The Jersey breed is one of the largest breed of dairy cattle in the world.

Breeding Aim

Jerseys are well known for their milk which is noted for its high quality – it is particularly rich in protein, minerals and trace elements. The Jerseys has an ability to adapt to many kinds of climates, environments and management practices.

History of the Jersey Breed

As its name implies, the Jersey was bred on the British Channel Island of Jersey. It apparently descended from cattle stock brought over from the nearby Norman mainland, and was first recorded as a separate breed around 1700.The breed was isolated from outside influence for over two hundred years, from 1789 to 2008. In 2008, the States of Jersey took the historic step of ending the ban on imports, and allowing the import of bull semen from any breed of cattle, although only semen that is genetically pure will enable the resultant progeny to be entered in the Jersey Herd Book.

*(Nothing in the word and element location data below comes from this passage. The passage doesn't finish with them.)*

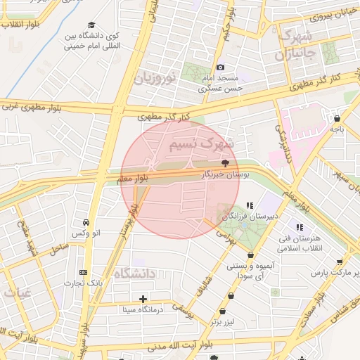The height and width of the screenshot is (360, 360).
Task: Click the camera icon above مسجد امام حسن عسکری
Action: (221, 66)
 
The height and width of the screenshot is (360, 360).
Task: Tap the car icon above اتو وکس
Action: (86, 221)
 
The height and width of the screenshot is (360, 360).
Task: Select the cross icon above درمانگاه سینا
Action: (143, 299)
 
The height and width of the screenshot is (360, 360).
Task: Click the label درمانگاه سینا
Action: (143, 309)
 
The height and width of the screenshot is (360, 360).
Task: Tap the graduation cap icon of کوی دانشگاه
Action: (93, 25)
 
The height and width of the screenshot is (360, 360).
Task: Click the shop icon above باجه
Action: (338, 119)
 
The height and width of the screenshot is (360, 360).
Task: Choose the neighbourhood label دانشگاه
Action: (134, 274)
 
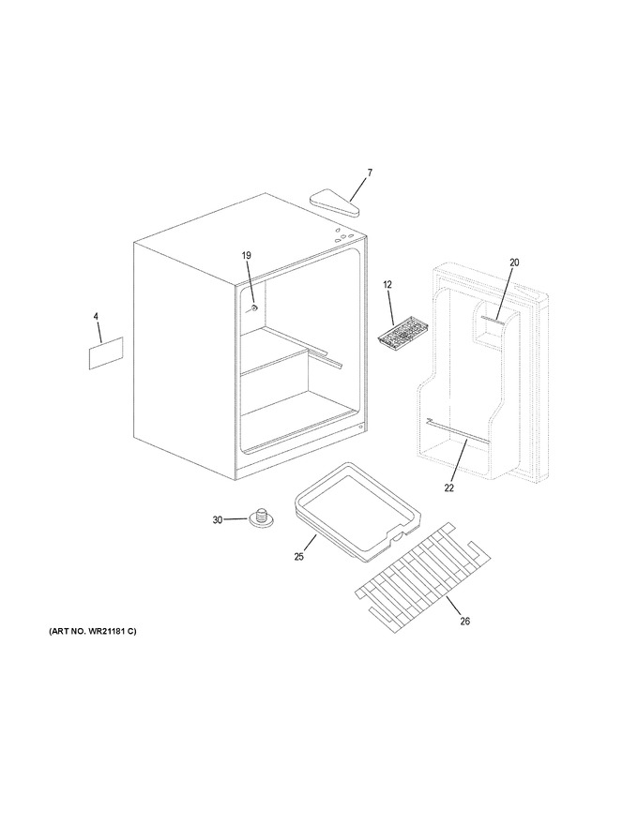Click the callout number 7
(370, 172)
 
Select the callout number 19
(247, 256)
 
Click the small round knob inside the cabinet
(254, 308)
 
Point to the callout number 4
(96, 316)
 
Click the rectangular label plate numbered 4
(106, 353)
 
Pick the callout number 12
(387, 285)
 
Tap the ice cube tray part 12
(398, 338)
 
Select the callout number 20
(514, 262)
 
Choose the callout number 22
(448, 488)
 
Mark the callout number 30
(218, 519)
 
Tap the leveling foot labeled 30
(260, 518)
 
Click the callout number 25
(299, 557)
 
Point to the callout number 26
(464, 622)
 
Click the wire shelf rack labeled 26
(424, 578)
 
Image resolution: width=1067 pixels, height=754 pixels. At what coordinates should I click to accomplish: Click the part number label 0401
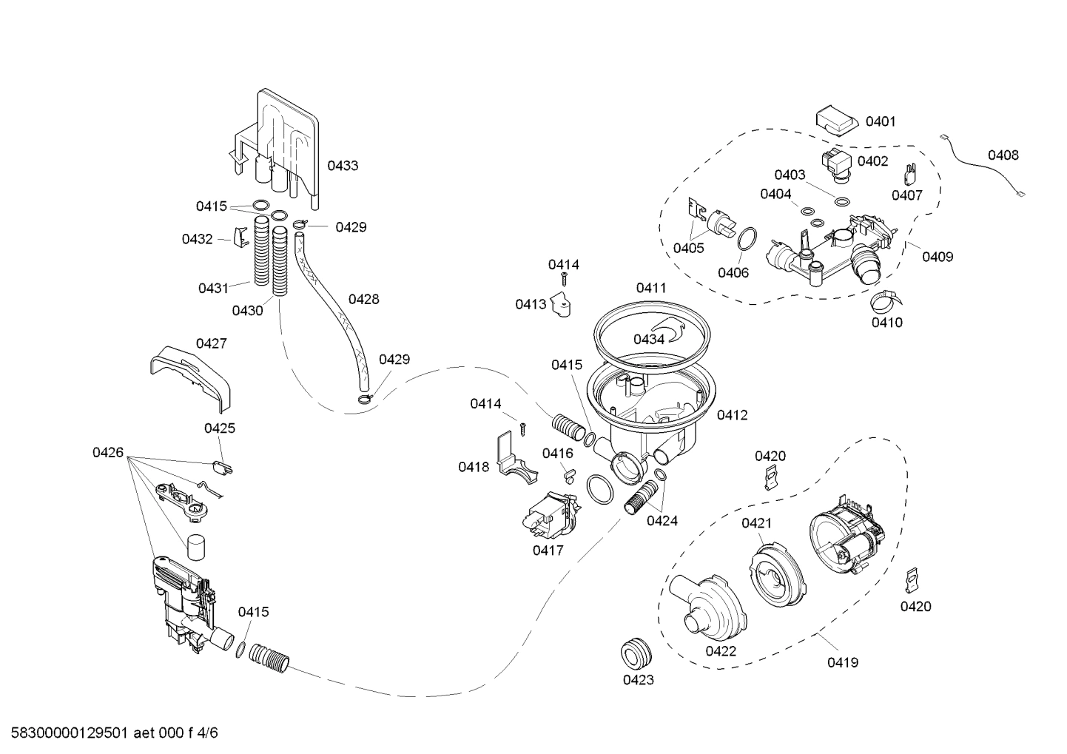coord(880,121)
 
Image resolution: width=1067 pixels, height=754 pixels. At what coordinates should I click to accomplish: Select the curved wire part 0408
coord(984,167)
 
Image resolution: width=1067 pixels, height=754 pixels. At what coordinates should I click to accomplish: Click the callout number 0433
coord(343,166)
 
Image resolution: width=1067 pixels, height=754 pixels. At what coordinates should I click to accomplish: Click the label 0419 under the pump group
coord(843,662)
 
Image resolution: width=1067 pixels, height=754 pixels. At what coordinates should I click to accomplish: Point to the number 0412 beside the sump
coord(732,415)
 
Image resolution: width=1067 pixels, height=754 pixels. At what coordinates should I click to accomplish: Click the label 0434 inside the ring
coord(648,339)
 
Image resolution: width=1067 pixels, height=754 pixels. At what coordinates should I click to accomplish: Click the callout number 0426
coord(108,452)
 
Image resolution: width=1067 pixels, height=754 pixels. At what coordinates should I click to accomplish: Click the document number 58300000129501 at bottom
coord(67,733)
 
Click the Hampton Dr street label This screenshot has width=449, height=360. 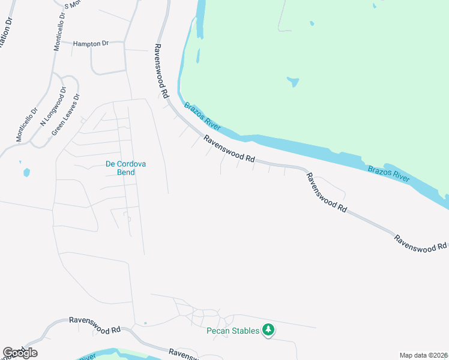(x=91, y=44)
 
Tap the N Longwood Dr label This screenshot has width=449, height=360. (x=52, y=107)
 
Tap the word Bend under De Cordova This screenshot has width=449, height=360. (x=126, y=172)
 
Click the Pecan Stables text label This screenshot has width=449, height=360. (x=233, y=331)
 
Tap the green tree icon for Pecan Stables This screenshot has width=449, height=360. (x=269, y=330)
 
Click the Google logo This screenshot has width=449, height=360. (x=20, y=353)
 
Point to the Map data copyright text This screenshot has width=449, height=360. (x=424, y=355)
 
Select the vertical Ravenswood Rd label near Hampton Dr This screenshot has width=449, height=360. (x=161, y=71)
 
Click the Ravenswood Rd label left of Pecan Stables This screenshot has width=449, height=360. (x=95, y=326)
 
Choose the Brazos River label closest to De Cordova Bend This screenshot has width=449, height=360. (x=202, y=117)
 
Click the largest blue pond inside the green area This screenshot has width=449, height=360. (x=293, y=81)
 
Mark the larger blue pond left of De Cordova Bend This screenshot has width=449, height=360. (x=26, y=173)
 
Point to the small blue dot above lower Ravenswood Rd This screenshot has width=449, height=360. (x=145, y=323)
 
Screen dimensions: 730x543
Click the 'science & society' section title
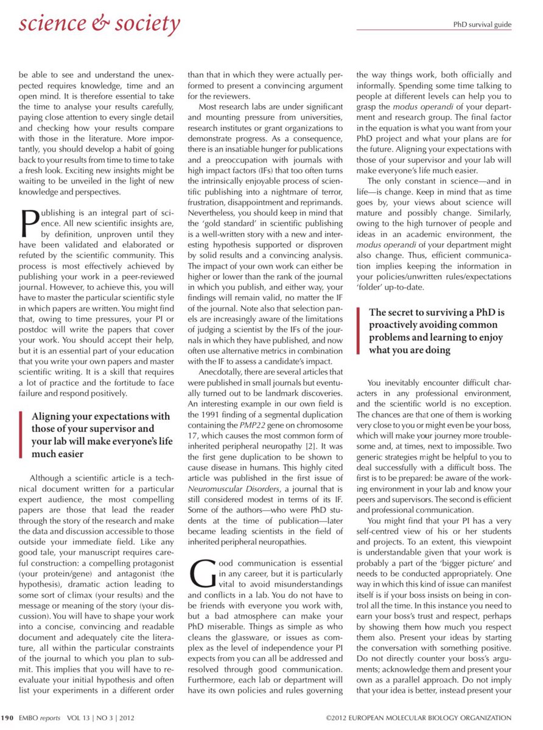click(99, 24)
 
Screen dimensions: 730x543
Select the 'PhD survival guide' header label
click(482, 25)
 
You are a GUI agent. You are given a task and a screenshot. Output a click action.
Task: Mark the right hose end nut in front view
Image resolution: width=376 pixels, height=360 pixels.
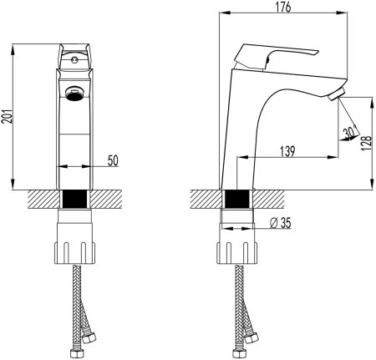click(x=85, y=342)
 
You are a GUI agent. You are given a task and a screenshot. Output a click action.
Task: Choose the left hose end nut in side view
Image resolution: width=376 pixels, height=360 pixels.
click(x=226, y=342)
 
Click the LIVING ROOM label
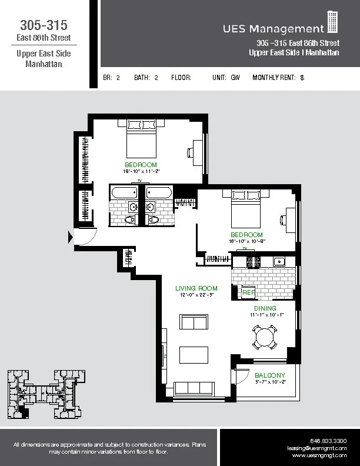pos(196,288)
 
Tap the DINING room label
pos(265,308)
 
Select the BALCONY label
pos(270,375)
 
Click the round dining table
pos(265,338)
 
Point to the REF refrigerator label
pos(249,292)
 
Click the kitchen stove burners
pos(253,261)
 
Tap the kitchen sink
pos(279,261)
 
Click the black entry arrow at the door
pos(71,237)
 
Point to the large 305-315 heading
pos(43,25)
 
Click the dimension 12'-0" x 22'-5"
pos(196,295)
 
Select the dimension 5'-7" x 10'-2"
pos(270,382)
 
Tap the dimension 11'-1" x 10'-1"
pos(265,315)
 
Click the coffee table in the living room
pos(194,356)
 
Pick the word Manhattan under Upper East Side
pos(43,64)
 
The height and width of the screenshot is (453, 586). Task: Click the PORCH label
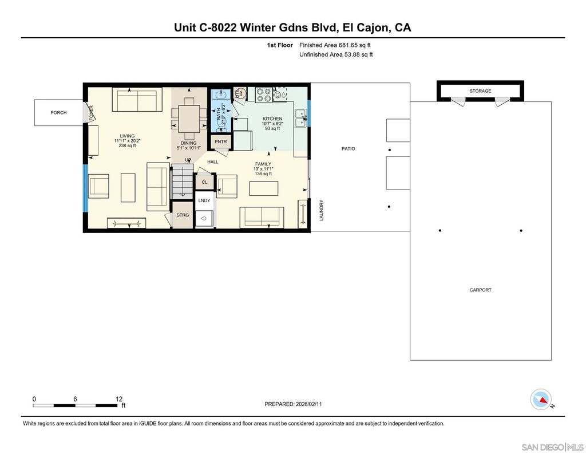(58, 113)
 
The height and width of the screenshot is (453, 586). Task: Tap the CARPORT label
(480, 290)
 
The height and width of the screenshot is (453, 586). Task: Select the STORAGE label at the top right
(480, 91)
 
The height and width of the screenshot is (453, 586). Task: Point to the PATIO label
(348, 149)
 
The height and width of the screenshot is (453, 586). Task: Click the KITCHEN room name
(272, 119)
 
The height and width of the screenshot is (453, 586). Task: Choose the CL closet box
(204, 182)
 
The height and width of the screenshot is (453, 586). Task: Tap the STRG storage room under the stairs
(183, 215)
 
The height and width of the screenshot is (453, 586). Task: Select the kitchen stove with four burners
(264, 94)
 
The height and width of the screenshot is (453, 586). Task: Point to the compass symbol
(541, 399)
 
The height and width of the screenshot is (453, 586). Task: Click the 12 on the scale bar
(119, 399)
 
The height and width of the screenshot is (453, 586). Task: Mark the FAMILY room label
(263, 164)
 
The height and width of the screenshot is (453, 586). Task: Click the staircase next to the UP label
(182, 182)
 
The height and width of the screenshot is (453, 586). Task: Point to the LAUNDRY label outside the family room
(322, 210)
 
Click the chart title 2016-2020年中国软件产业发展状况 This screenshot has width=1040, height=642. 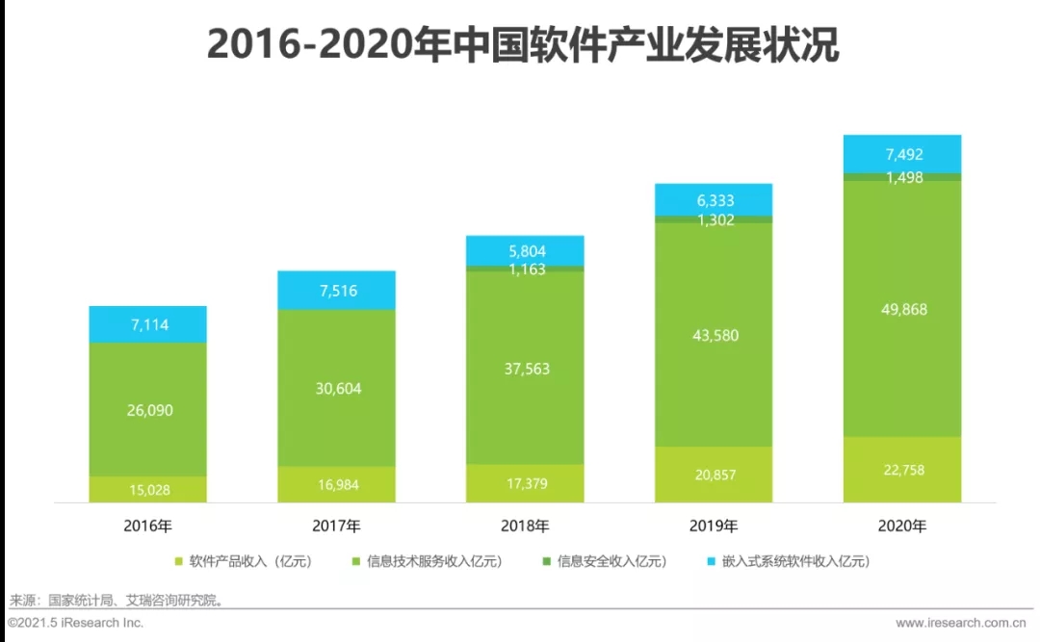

For many decades each of the 12 parishes in Jersey would hold cattle shows in the Spring, Summer and Autumn of every year; followed in turn by the main shows held by the Royal Jersey Agricultural & Horticultural Society where the best of the parish shows would compete. It was said that the colour of the rosette secured by a prize winning cow determined its export value. Today the RJAHS holds two shows a year where usually 5 or 6 of the remaining 23 herds will compete against each other for the top prizes. A Jersey cattle show is also held in Jersey, by The West Show Association.


The Jersey is quite small, ranging from only 400–500 kilograms and has a fine but strong frame. It is typically light brown in colour, though this can range from being almost grey to dull black, which is known as Mulberry. They can also have white patches which may cover much of the animal. A true Jersey will however always have a black nose bordered by an almost white muzzle.